2) Challenging the status quo — can be a dangerous but very fruitful game. If you’ve analysed your industry and genuinely believe that you have something very different, new or out of the box to bring to the table, this approach could be your ticket to the big time so to speak. After all, journalists still love a bit of controversy. A word of warning however is that if you’re going to challenge long held views about cyber security, or respected security vendors, you have to have facts to back up your point of view. It could be third party facts, customer insights or even another vendor that sees the cyber security world your way.
3) The power of practical advice — as simple as it seems, there’s real power in providing practical advice when there’s panic all round. If your brand is able to provide simple steps to help protect individuals or businesses against cyber disasters, in the heat of the moment where there’s mass panic, there’s a very good chance that you will be included in the conversation. The key to this is that the practical advice needs to be actionable and preventative rather than only actionable in retrospect.

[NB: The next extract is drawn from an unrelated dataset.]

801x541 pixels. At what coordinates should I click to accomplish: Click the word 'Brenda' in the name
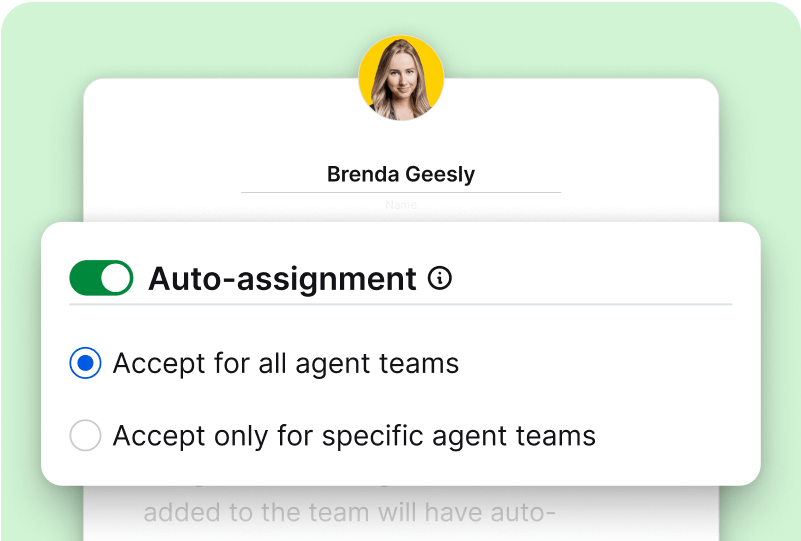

4) Speed and access — they say the early bird catches the worm, and in security nothing rings more true. The speed at which your brand can respond to a cyber incident with good, insightful commentary is critical to the success of any engagement you may be hoping for on the media front. You should ideally be able to provide initial commentary within 30 minutes of an incident becoming public, and have spokespeople on standby in case of media/industry interviews. It’s therefore our view that if you know your narrative, you can pre-prepare for some common scenarios. This might save you essential minutes, that then pushes you ahead of your competitors and key industry players. If you miss this initial wave of interest in the story it is critical to know, or work with a comms partner that knows, where next to insert your narrative into the conversation.
I acknowledge that there’s no easy solution to security FOMO, or FOMO about getting your brand’s views across on any topic. At the same time, the most effective organisations will make the choice to either take a valid and authentic stance within the conversation, or otherwise shift their focus onto the subject that will best-help drive their business objectives. Be sure you’re making the right choice.